Holiday decor trends

Holiday decor trends: inventiveness, eclecticism

Following the general trend in home decor, holiday trim and accessories this year are an eclectic mix of traditional and nontraditional colors and styles. Style watchers say we're approaching the holidays with a more open mind. Households are more diverse, relaxed and less tied to old-school ways of celebrating. So it follows that ideas of what works in decor have never been more expansive.

Holiday hues

While jewel tones and creamy palettes hold strong, red is red-hot. "When it comes to an 'it' color for Christmas this year, it's red — a bright, cheery red like you find on traditional Scandinavian ornaments," says Sara Peterson, editor in chief of HGTV Magazine.

Ikea has a cheery collection of traditional Scandinavian ornaments including folk people, stars and goats. Land of Nod's Rising Star tree topper features curly white embroidery on crimson felt. Cranberry red candlesticks, from Pier 1 take mercury glass down a different road, while beaded reindeer and snowflakes bring glamor to red velvet and satin throw pillows. (ikea.com, landofnod.com, pier1.com)

Grandin Road's Zoey chevron-patterned, ruby-and-white-resin urn could be used to hold a live or artificial tree or an assortment of greens. (grandinroad.com)

Winter white continues to appeal to holiday decorators; with or without touches of sparkle, it's calming, elegant and chic. And don't disregard earthier colors. Think of bare birch branches hung with gold and silver stars; luxe bowls brimming with copper ornaments; chocolate brown mohair throws.

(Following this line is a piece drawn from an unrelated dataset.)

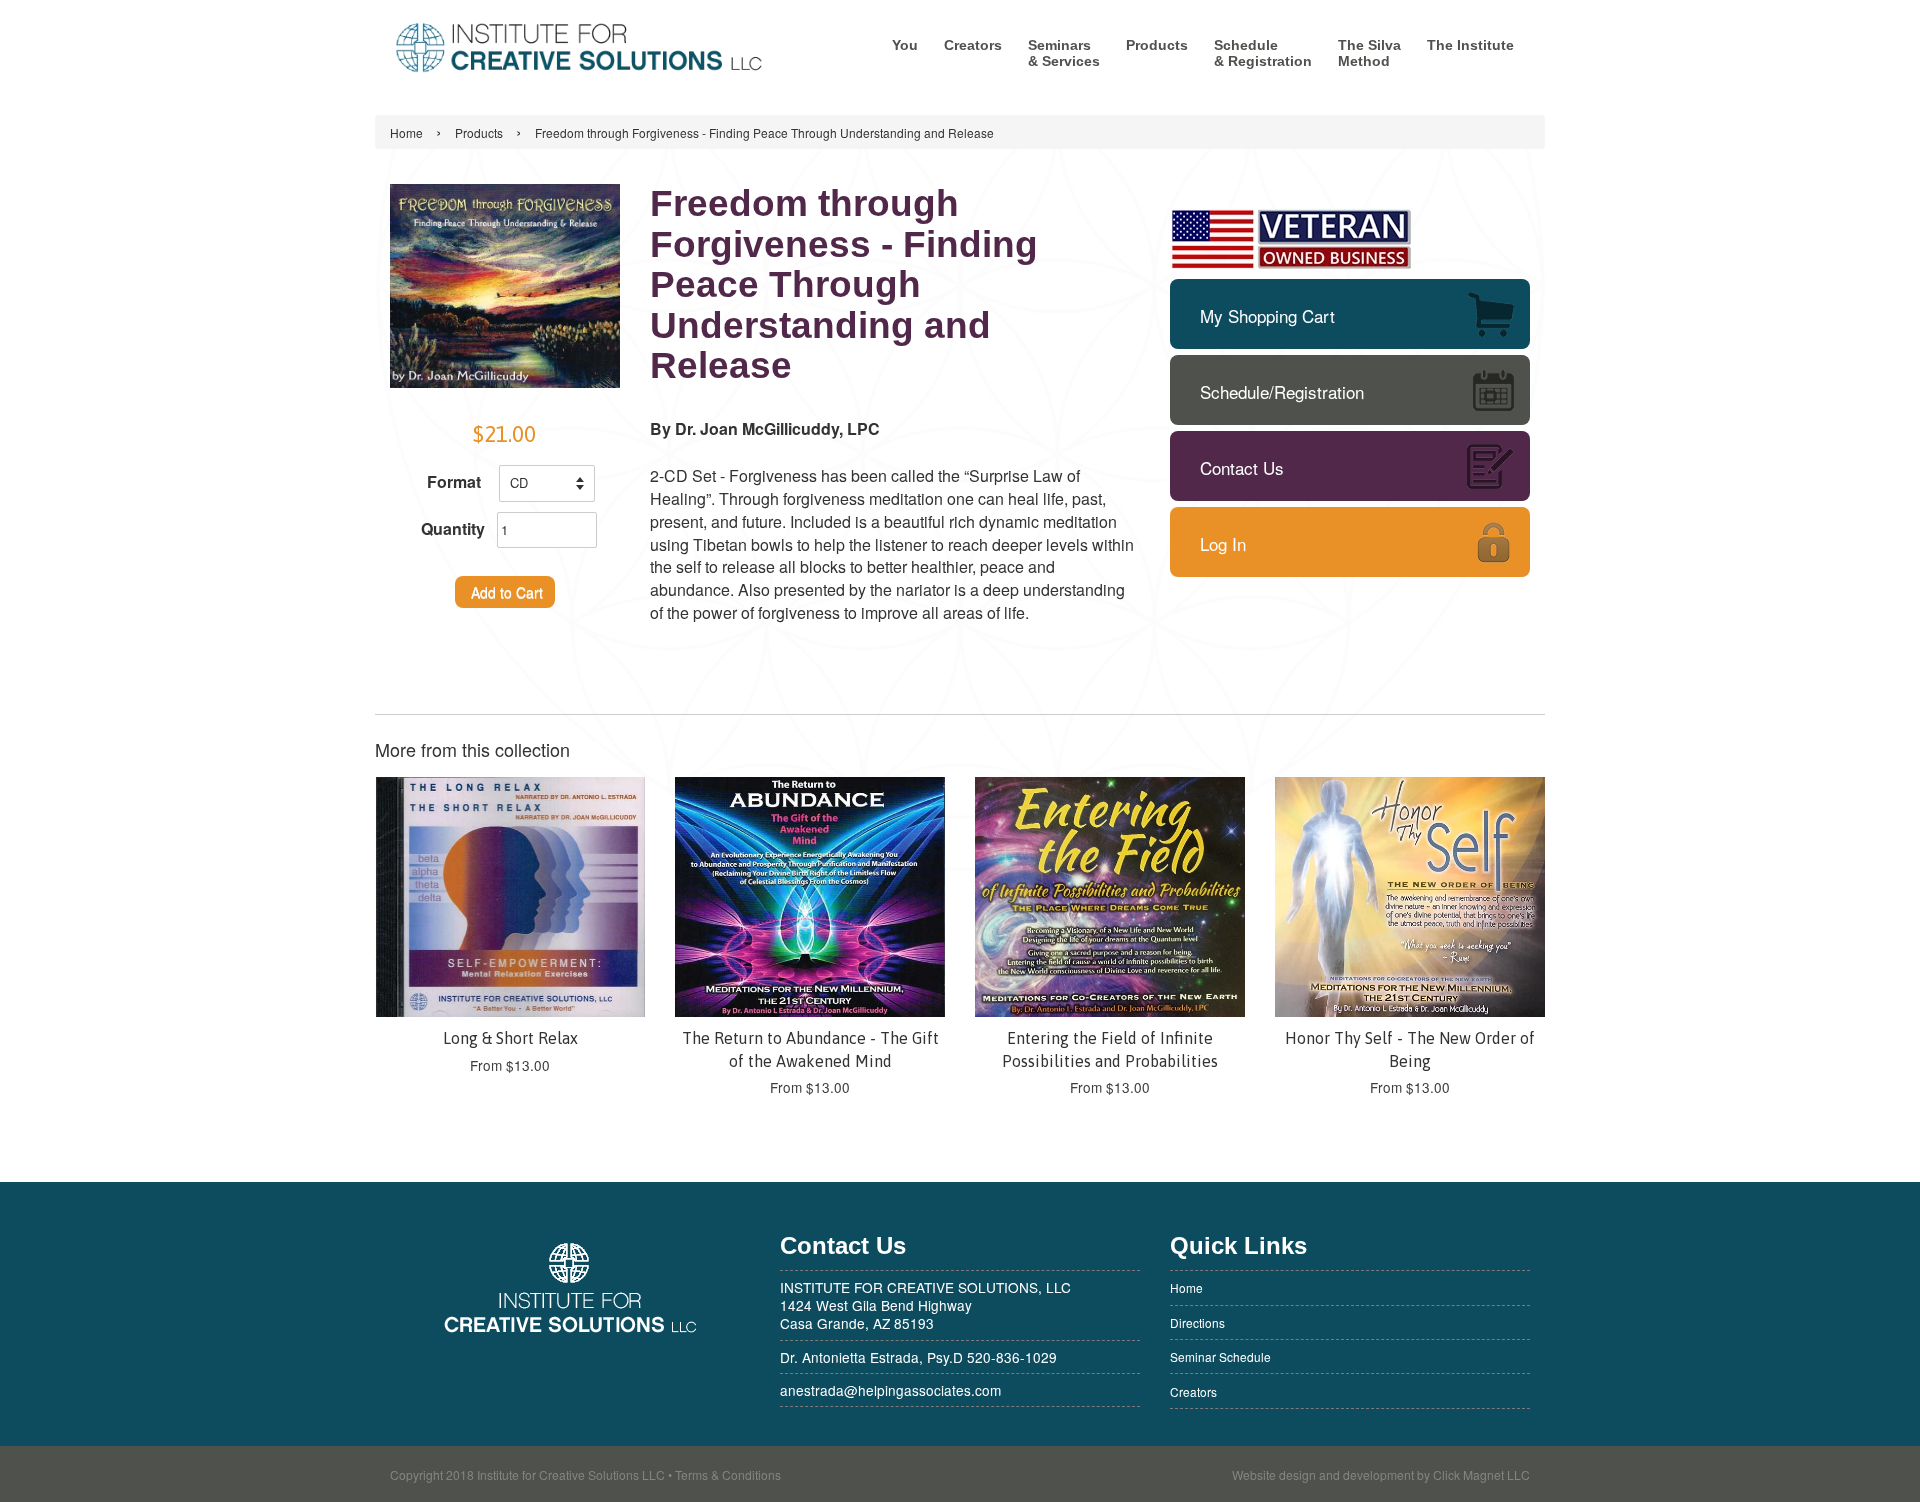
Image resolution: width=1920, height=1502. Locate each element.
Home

Rethinking the traditional

“Since folks are open to reimagining what Christmas can look like, we'll continue to see a looser interpretation of the traditional tree," says Catie Parrish, associate editor at Wayfair, the online home furnishings outlet. "We're starting to see lots of paper and cardboard tabletop trees, and people are getting inventive, creating flat Christmas trees on walls, doors and even fridges. They're even decorating them with real ornaments and garlands. For someone who craves the harm of a real tree, even an evergreen branch in a mason jar can lend a hint of the holidays."

Ikea has a popup cardboard tree that comes with ornaments. At Ellesstudio.blogspot.com, you'll find simple instructions on how to turn wine corks, wooden sticks, colored paper and glitter into pretty little trees.

Conserve

Parrish also suggests taking stock of what you already have around the house: "Instead of buying every holiday 'necessity,' shopping your home for existing solutions is one of the easiest ways to decorate. A throw blanket makes a cozy tree skirt. Use a scarf as a table runner. Use nature for holiday decoration — think backyard branches, berries and pinecones," she says.

"Fill a vase or candle holder with jingle bells or peppermints. Wrap red, green or metallic ribbon around plain white pillar candles. Instead of candles, top candle stick holders with ornaments or snow globes."

Faux fur or knitted throws and pillow covers; throw pillows with snow scenes or deer, antler and deer accessories; and glittery pillows evoke the festive spirit without overt reference.

Consider scented candles, bowls of spiced goodies, seasonal music and warm, soft textures. Bringing all five senses into play enhances the holiday mood.

Holiday themes

Beach: "It's an extension of the sea-life trend that's been hot in home decor for a few seasons," Parrish says. "Look for octopus and mermaid ornaments, especially in glittery silver and gold finishes." A beachy palette of blues, greens and whites sets the tone. A tree skirt block-printed with shells and starfish in soft blues and creams evokes a seaside Christmas.

Gump's has a collection of painted, blown-glass ornaments that include jellyfish, hermit crabs, stingrays and leopard fish. (gumps.com)

Find trees, wreaths and garlands crafted of shells and driftwood, as well as clear glass balls filled with soft white sand and tiny shells. (seasideinspired.com)

Retro: "Vintage is going to be a popular holiday theme, especially when it comes to typography," Parrish says. "Look for throwback fonts on everything from toss pillows to serving trays."

Jonathan Adler's Peace pillow (jcp.com) has that vibe. And HomeGoods (homegoods.com) has decorative hanging signs done in old-fashioned type with words like "Believe."